— Пол, я понимаю ваши действия, но только до известной черты, — раздраженно сказал Кент. — Сейчас вы уже переступили эту черту. Если Мур окажется убийцей и его арестуют фэбээровцы, у вас будет бледный вид.
— Знаю, Билл. Но если я арестую невиновного в преступлении человека, вид у меня будет еще бледнее.
— Вы мужик или баба?
— Идите к черту!
— Забываетесь, Бреннер! С вами говорит старший по званию.
— Идите к черту...
Я повернулся и пошел по коридору к нашему кабинету. Синтия последовала за мной. Кент стоял на месте, разинув рот.

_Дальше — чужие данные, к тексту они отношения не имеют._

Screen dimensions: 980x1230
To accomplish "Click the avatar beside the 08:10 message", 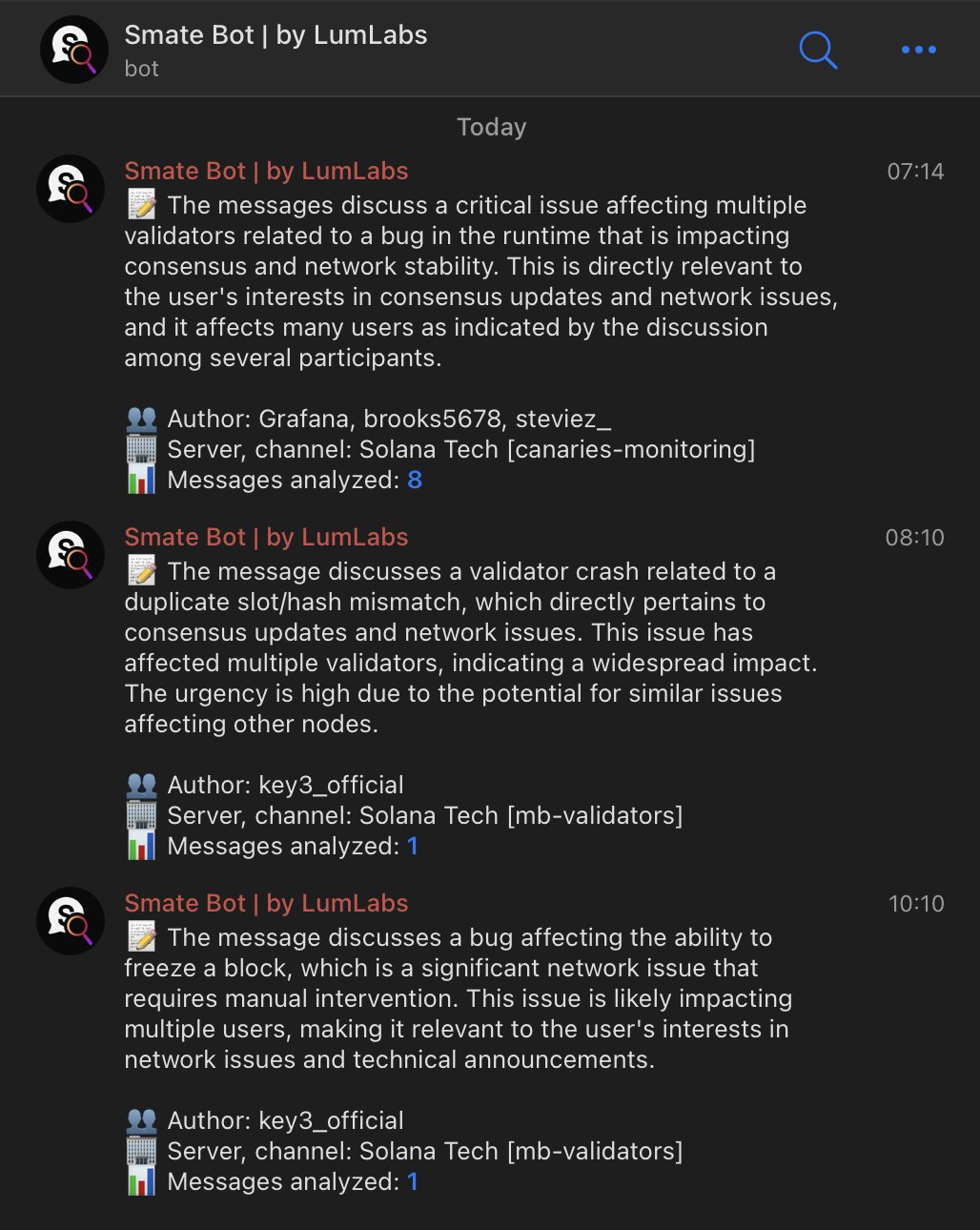I will tap(70, 555).
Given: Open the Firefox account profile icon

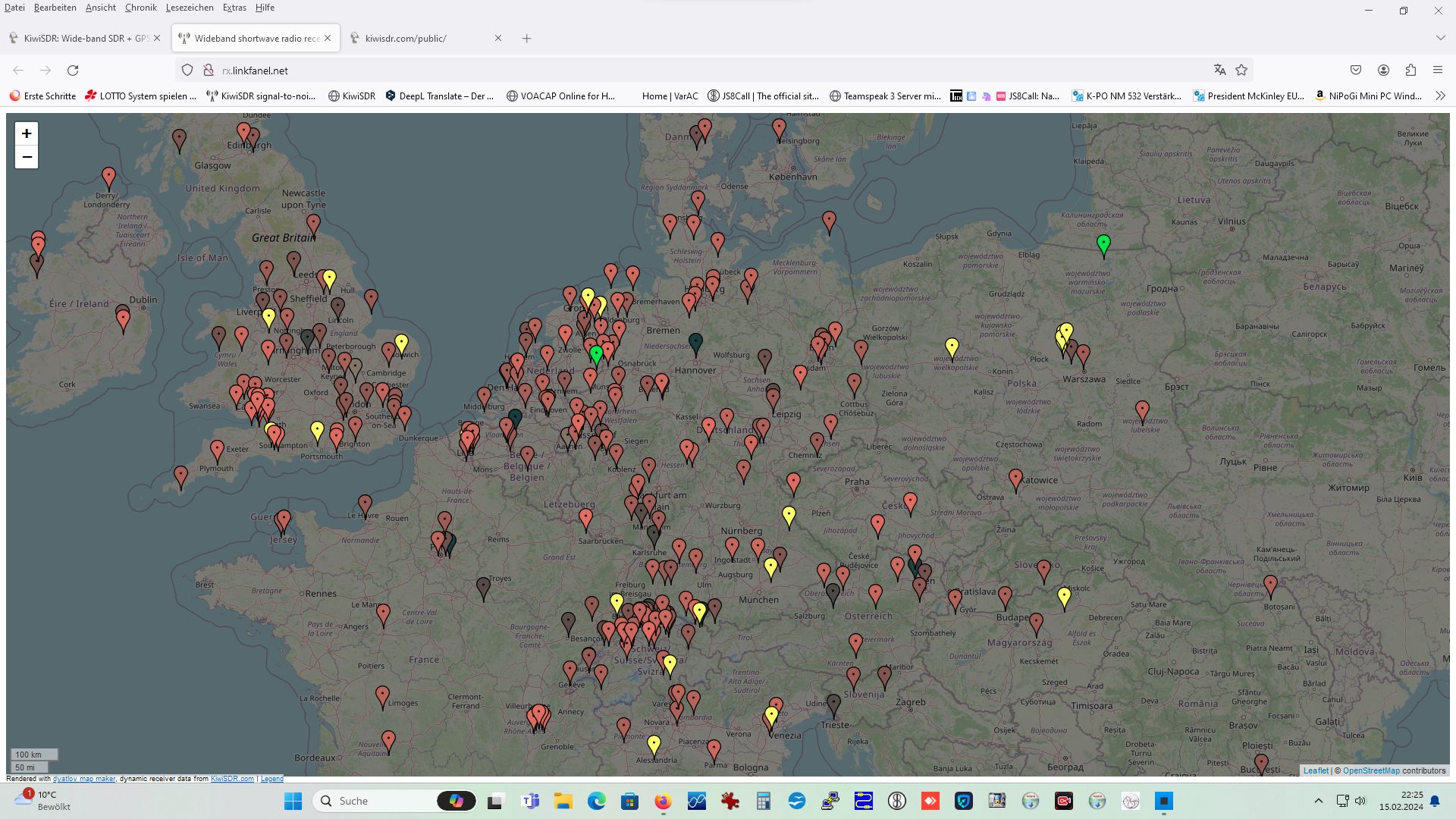Looking at the screenshot, I should (1383, 70).
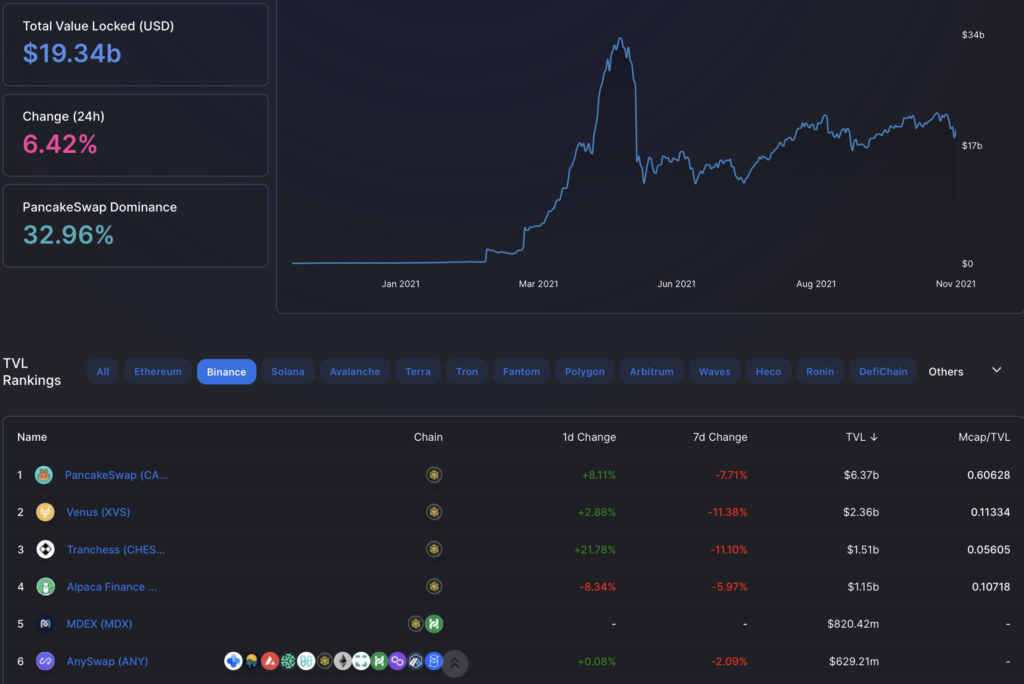Screen dimensions: 1024x684
Task: Click the MDEX logo icon
Action: [x=43, y=623]
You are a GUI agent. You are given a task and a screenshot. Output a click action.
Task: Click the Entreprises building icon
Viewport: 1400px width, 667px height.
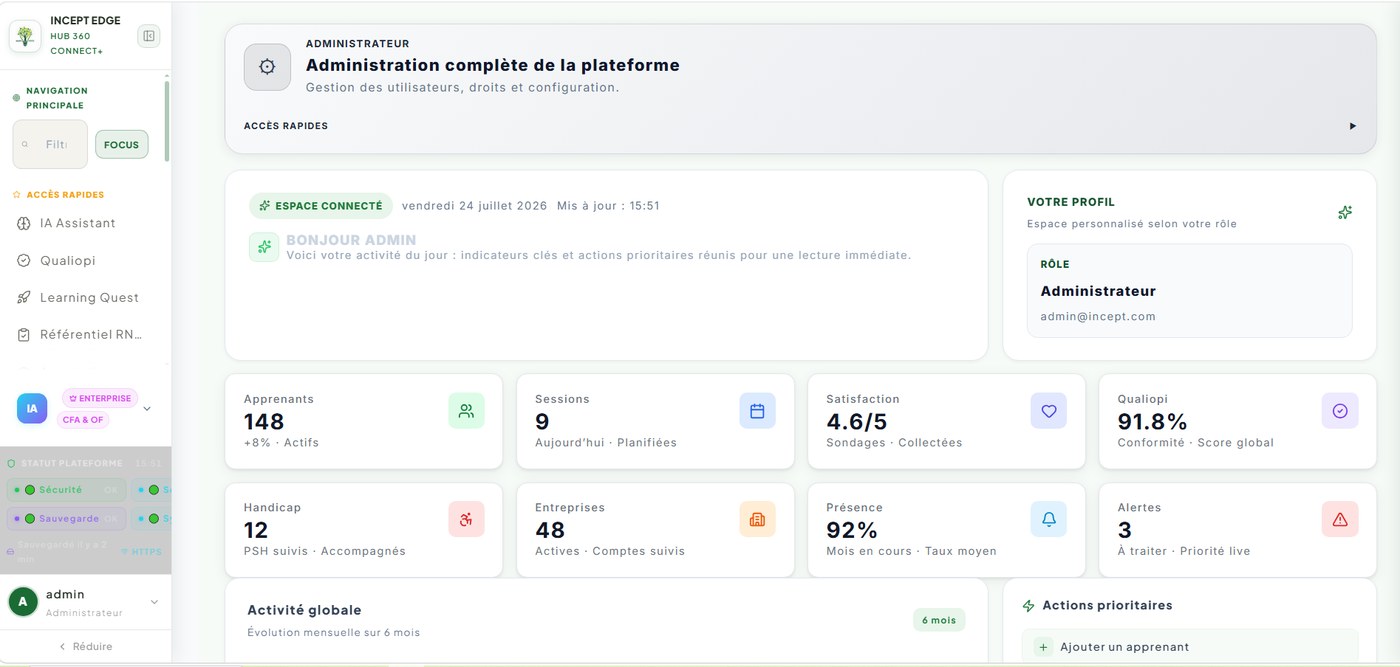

В кабинете нас ожидала стопка телефонных сообщений, пачка заключений от криминалистов и коронера и множество всяких бумаг с пометкой «Прочти и распишись», то есть полусекретной информации, добрая половина которой меня не касалась. В армии могут перепутать ведомости выплаты твоего денежного содержания, отправить жену с детьми в Японию, а домашнюю мебель — на Аляску, забыть, где ты проводишь отпуск. Но как только ты рапортовал о своем прибытии для исполнения временных обязанностей, тебя немедленно включат в список № 1, список № 2 или список № 3 на получение дурацких и памятных записок. Таков порядок, и исключений не делается, даже если ты работаешь в чужом кабинете, под вымышленным именем и выполняешь секретное задание.

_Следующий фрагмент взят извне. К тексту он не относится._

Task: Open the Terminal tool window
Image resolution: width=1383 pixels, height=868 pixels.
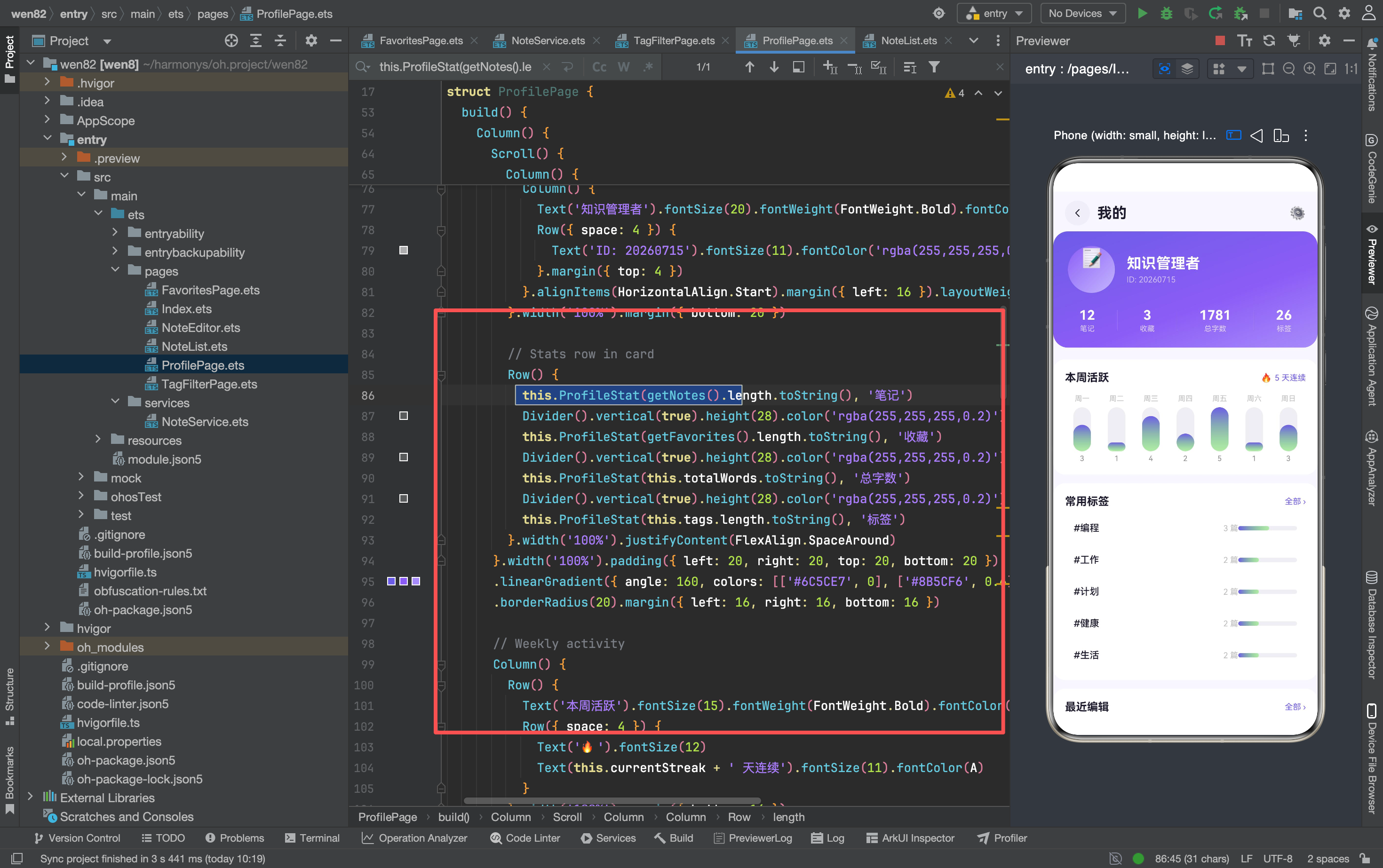Action: tap(312, 837)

— Неумно, — сказала Синтия.
— Неумно то, что он сказал?
— С его стороны тоже неумно. Но я имею в виду тебя. Неумно говорить полковнику — цитирую — «идите к черту...».
— Не вижу проблемы, — возразил я, просматривая телефонные сообщения.
Синтия помолчала.
— Знаешь, а ведь он на самом деле сделал что-то нехорошее, правда?
— Ты права. Главное, он сам это понимает.
— И все же... зачем тыкать его носом? Он нам еще пригодится, хотя товар, конечно, подпорченный.
Я поднял голову.
— Не испытываю особенного сочувствия к офицеру, нарушившему свой долг.
— Разве что офицера зовут Энн Кемпбелл.
Я не стал реагировать на ее колкость.
— Ну ладно, как насчет кофе и пончиков?
— Кофе и пончики — это прекрасно.
Синтия нажала кнопку переговорного устройства и попросила явиться специалиста Бейкер.
Я стал листать историю болезни Энн Кемпбелл, удивительно худосочную, если учесть ее длительную службу, из чего я заключил, что она предпочитала обращаться к докторам на гражданке. В истории, однако, содержалось заключение гинеколога, сделанное во время ее поступления в Уэст-Пойнт. Вот что написал врач: Hymen imperforatus. Я показал запись Синтии.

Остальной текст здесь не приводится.